⑤引物設計與合成 根據orf224和orf138基因序列的保守區設計特異引物，委托蘇州金唯智公司進行引物的合成（表1）。

⑥PCR擴增 20 mL反應體系中含1×PCR緩沖液、2.0 mmol MgCl2、2.0 mmol dNTP、1 μL DNA、2條引物各 0.5 μmol、1 U Taq酶，用 ddH2O補足。PCR 擴增程序：94℃預變性 2 min；94℃變性 30 s，53℃（根據Tm設定）退火1 min，72℃延伸2 min，40個循環；72℃保溫延伸5 min，4℃下保存。擴增產物用0.8%瓊脂糖凝膠電泳檢測，電泳結束后在紫外燈下觀察照相。

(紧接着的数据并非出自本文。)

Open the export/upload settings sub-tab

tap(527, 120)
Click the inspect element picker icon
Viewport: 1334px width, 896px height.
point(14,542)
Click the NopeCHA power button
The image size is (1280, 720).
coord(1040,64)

⑦特異條帶回收、純化及mtDNA序列分析 按照大連寶生物有限公司試劑盒的使用說明方法回收純化，回收純化后的mtDNA于4℃貯存備用。連接體系為 5 μL，0.5 μL pGEM-T 載體，0.5 μL 連接酶，2.5 μL 2×連接酶，1.5 μL PCR 產物。經藍白斑篩選，EcoRⅠ酶切、電泳檢測后委托蘇州金唯智生物技術有限公司進行DNA測序。用DNAMAN軟件進行同源性序列比對分析。

2 結果與分析

2.1 甘藍不育材料mtDNA檢測結果

經測定，提取的mtDNA的OD260/OD280值在1.6～1.8，OD260/OD230>2.0，0.8%瓊脂糖凝膠電泳結果顯示，電泳條帶清晰（圖1），表明所提取的mtDNA質量滿足進行后面試驗的要求。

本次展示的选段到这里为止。